**TASK INPUT:**

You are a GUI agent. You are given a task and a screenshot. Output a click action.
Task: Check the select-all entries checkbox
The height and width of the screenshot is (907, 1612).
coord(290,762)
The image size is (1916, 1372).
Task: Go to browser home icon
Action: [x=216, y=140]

...

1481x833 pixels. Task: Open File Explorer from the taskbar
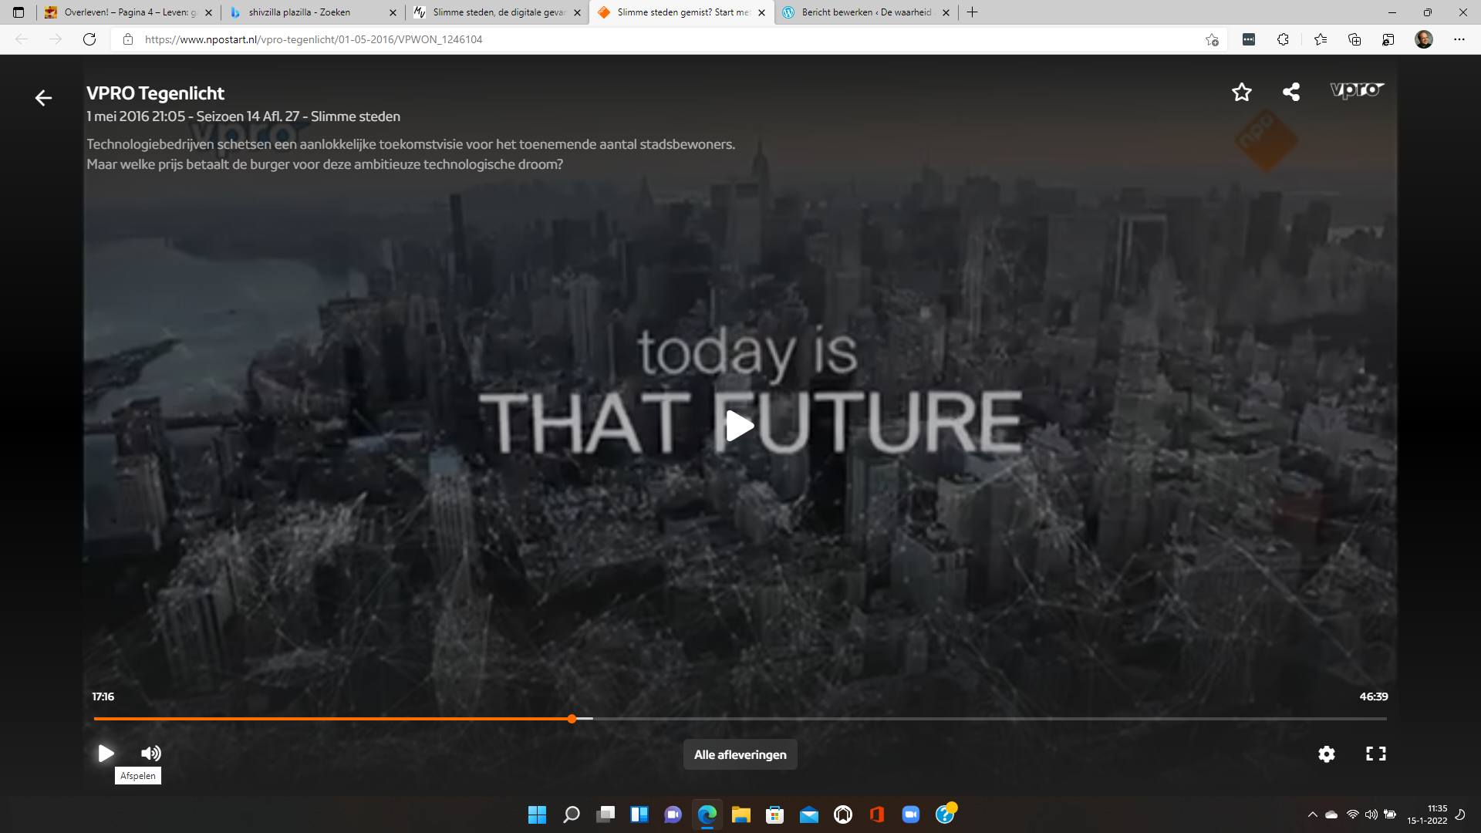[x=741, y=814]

**TASK TO CARRY OUT:** Copy out the lines above exactly, beginning at the one that contains "You are a GUI" and ending at the one that contains "Task: Check the select-all entries checkbox".

**RESULT BELOW:**
You are a GUI agent. You are given a task and a screenshot. Output a click action.
Task: Check the select-all entries checkbox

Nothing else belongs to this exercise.